The important role of reliable land surface model simulation in high-resolution multi-source soil moisture data fusion by machine learning

While machine learning (ML) is used to correct gridded soil moisture (SM) products by fusing in-situ observations, the contribution of land surface model (LSM)- and satellite-based SM products are yet to be validated over a large area, leading to imprudent adoption of SM product(s) for data fusion. In this study, single or multiple SM products from CSSPv2 LSM simulation, ERA5 and GLDASv2.1 reanalysis, and ESA-CCI satellite data with different resolutions are used to train ML models and generate daily SM estimates at 0.0625° resolution with in-situ measurements as target and relevant variables as auxiliary.
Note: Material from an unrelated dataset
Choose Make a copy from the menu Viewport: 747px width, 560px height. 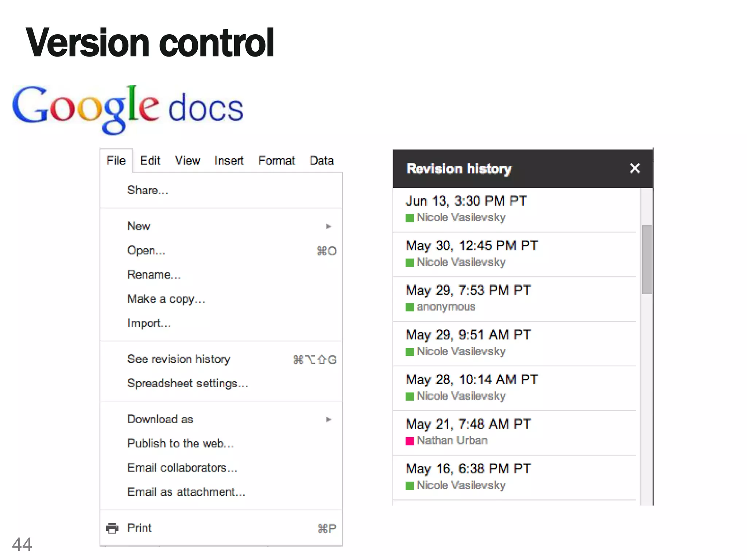[166, 299]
Three widely used ML methods, namely Random Forest (RF), LightGBM, and XGBoost, were compared. Validations over independent in-situ stations during 2012–2017 showed the improvement of fusion products against their corresponding raw products, with KGE and CC increased by 87 % and 6 %, and RMSE decreased by 22 % for SM at surface and rootzone layers. Regionally, ML-based SM estimates improve mainly in southeast China. Merging three coarse-resolution SM datasets (i.e., ERA5, GLDASv2.1 and ESA-CCI) together with in-situ observations further increases KGE and CC by 15 % and 5 % against individual fusion products, but it still fails to outperform the individual high-resolution fusion product of ML/CSSPv2. Merging all four gridded SM products with in-situ data shows advantage against the ML/CSSPv2, with KGE and CC increased by 9 % and 7 %. The results are consistent by using different ML methods. This study suggests the importance of high-resolution LSM for SM data fusion, even with the emergence of ML approaches.